◆ **RECORDS SHOWN**:
----
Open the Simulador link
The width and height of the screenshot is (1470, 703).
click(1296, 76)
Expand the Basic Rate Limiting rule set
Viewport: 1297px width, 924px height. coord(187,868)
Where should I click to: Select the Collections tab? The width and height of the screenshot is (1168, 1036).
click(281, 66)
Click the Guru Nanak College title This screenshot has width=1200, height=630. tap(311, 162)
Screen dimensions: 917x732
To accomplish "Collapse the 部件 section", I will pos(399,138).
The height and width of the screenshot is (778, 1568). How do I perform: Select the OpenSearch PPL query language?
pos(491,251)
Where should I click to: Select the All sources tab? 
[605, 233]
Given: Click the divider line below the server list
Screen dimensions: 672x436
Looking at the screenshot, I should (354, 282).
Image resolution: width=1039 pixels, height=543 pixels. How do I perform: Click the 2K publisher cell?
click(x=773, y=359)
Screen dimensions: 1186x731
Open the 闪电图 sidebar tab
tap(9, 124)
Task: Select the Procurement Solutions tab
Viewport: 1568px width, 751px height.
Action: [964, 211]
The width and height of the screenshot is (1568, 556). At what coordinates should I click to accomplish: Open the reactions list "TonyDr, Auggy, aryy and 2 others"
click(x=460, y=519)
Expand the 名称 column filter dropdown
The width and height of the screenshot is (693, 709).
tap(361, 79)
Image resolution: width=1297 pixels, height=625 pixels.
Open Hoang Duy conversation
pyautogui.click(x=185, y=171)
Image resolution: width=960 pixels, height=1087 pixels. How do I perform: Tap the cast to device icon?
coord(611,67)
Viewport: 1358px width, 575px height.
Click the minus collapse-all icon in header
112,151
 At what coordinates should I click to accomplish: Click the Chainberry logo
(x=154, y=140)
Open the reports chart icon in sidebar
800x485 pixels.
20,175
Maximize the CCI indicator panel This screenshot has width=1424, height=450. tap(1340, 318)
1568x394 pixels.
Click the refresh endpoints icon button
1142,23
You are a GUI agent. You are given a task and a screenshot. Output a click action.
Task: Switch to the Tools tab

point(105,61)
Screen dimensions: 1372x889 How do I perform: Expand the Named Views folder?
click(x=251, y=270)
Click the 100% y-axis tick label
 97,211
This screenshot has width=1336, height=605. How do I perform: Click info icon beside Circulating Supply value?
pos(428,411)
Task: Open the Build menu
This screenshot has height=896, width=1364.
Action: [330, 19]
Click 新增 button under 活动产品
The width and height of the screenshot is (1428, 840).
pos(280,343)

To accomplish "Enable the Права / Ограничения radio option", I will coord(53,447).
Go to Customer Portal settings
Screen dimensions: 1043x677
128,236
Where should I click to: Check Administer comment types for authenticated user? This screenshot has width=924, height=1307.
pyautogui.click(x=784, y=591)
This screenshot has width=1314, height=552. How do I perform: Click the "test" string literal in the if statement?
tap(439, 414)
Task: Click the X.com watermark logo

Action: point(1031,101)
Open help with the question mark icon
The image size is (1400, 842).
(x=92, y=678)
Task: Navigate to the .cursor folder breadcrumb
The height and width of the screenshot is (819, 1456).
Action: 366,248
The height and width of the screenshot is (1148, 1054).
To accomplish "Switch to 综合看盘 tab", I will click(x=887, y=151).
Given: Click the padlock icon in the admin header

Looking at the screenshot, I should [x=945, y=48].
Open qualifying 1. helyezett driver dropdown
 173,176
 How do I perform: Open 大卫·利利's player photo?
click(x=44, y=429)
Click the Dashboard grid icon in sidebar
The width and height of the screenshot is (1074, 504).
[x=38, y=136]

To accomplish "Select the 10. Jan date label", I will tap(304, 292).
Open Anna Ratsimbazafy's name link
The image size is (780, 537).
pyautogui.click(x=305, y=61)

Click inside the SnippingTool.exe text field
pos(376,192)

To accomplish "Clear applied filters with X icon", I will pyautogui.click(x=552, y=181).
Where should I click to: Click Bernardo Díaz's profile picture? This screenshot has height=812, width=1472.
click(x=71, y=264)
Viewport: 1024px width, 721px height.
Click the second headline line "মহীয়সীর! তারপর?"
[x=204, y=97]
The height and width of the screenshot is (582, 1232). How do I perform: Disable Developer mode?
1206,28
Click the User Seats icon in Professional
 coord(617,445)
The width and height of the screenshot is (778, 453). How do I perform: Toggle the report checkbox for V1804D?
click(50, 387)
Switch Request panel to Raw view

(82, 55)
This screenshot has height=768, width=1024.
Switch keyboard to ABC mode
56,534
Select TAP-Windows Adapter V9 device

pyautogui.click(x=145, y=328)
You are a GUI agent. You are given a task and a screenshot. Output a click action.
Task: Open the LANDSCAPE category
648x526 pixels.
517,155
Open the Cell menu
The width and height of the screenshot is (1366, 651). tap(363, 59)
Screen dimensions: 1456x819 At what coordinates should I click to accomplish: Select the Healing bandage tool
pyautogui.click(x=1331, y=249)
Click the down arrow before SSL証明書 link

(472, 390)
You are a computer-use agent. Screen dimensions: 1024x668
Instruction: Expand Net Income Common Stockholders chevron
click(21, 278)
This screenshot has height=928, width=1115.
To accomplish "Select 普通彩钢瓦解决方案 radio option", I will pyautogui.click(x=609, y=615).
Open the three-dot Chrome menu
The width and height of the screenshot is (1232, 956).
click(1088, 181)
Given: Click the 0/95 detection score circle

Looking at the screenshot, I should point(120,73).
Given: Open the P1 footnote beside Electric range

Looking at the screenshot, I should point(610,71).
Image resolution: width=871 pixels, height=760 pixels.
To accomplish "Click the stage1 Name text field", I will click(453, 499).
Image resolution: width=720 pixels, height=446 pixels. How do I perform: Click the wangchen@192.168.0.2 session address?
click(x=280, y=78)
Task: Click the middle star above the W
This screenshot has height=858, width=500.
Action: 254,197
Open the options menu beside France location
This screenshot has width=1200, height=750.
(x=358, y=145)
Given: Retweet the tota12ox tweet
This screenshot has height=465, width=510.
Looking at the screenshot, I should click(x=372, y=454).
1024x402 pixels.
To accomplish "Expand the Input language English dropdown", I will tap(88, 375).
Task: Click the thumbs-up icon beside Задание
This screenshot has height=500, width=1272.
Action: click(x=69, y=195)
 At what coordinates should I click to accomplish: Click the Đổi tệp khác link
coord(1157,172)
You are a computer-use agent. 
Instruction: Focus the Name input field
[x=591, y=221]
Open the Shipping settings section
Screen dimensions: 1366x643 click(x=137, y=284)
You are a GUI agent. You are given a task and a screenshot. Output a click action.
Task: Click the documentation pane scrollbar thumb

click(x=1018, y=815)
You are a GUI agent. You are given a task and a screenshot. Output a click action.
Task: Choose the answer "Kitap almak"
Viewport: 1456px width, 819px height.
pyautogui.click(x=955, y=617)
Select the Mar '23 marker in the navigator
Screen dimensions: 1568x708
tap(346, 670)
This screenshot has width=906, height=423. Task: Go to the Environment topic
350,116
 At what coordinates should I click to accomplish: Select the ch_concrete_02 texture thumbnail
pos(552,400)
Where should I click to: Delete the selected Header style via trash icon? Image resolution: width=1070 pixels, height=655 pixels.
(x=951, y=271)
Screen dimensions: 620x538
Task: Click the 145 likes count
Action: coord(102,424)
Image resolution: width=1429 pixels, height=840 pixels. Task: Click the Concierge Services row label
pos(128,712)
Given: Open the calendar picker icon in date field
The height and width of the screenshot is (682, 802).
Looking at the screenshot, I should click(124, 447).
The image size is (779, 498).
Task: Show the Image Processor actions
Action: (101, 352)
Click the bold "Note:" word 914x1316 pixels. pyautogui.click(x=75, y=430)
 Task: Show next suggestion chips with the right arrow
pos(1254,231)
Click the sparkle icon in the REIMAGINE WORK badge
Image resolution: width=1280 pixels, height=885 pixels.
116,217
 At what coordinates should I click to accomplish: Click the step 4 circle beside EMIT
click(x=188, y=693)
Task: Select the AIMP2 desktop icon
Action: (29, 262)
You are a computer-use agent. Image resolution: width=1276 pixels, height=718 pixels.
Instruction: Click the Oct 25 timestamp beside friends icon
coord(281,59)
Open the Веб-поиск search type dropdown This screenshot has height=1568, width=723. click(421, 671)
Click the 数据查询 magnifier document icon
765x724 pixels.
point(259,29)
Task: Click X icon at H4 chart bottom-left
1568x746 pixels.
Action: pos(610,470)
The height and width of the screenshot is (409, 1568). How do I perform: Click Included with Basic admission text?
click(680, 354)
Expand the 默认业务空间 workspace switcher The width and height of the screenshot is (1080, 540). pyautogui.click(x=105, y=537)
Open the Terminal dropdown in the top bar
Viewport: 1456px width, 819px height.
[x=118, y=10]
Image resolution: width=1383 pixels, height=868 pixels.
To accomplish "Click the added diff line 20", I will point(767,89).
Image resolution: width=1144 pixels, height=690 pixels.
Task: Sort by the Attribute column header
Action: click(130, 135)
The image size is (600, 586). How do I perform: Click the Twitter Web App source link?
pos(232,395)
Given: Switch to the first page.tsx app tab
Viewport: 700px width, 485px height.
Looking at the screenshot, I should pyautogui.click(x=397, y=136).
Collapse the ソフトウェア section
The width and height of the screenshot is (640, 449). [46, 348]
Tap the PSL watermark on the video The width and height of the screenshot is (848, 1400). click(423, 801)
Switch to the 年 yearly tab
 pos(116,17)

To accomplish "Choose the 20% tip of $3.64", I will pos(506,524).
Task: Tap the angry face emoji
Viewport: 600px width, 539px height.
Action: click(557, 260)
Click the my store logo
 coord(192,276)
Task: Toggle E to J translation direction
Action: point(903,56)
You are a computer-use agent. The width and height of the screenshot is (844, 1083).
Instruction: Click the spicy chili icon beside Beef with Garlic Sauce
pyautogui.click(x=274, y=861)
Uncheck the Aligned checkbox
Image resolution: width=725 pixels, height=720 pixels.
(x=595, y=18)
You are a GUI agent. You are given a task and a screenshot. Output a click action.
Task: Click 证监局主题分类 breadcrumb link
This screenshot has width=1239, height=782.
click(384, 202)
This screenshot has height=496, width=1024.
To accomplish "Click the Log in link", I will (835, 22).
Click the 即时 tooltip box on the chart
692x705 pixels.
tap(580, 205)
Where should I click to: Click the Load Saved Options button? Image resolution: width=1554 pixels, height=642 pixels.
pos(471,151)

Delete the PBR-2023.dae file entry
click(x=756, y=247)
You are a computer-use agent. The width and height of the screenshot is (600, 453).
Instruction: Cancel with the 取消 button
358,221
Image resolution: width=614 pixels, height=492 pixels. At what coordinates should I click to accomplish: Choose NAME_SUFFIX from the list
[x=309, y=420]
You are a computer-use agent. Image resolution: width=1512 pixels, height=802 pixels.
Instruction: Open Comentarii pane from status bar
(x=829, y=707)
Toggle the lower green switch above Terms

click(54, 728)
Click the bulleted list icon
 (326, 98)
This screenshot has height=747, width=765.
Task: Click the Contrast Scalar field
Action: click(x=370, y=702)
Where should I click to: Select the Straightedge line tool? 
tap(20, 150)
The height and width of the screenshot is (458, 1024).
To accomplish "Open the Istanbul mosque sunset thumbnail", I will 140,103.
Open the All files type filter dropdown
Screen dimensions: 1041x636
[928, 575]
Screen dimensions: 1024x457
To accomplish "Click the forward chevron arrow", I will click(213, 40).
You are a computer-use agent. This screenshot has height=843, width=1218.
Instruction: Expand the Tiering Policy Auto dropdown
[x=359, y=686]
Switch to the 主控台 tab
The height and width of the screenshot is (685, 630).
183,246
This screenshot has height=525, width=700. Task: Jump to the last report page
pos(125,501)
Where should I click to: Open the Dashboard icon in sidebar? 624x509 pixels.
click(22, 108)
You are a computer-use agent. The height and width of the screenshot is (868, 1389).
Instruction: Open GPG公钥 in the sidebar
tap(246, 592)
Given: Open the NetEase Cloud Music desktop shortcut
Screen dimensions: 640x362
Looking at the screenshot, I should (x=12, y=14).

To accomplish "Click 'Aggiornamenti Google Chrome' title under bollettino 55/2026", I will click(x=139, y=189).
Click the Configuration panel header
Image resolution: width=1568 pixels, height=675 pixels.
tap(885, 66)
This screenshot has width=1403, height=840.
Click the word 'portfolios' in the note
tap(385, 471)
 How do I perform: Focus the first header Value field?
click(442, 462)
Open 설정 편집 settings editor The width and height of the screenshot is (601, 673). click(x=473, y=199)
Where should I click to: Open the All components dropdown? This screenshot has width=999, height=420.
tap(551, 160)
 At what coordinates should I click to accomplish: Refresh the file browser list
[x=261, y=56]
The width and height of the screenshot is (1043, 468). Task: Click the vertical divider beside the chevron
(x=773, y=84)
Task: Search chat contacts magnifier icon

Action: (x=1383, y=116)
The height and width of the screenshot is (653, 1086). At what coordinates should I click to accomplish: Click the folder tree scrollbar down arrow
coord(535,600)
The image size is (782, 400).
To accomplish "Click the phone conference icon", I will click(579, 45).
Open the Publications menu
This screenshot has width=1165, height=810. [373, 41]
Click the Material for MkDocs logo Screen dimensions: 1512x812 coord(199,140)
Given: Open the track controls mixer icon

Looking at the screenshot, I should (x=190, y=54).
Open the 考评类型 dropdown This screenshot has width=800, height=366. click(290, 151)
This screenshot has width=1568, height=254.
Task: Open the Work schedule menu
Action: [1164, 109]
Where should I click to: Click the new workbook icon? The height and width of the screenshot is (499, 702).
----
◆ **REQUIREMENTS**: Please repeat everything in the data from the line that contains "will pyautogui.click(x=552, y=181)." down to the line that contains "pyautogui.click(x=145, y=328)", both of those lines included.

◆ **EXPECTED ANSWER**:
To accomplish "Clear applied filters with X icon", I will pyautogui.click(x=552, y=181).
Where should I click to: Click Bernardo Díaz's profile picture? This screenshot has height=812, width=1472.
click(x=71, y=264)
Viewport: 1024px width, 721px height.
Click the second headline line "মহীয়সীর! তারপর?"
[x=204, y=97]
The height and width of the screenshot is (582, 1232). How do I perform: Disable Developer mode?
1206,28
Click the User Seats icon in Professional
 coord(617,445)
The width and height of the screenshot is (778, 453). How do I perform: Toggle the report checkbox for V1804D?
click(50, 387)
Switch Request panel to Raw view

(82, 55)
This screenshot has height=768, width=1024.
Switch keyboard to ABC mode
56,534
Select TAP-Windows Adapter V9 device

pyautogui.click(x=145, y=328)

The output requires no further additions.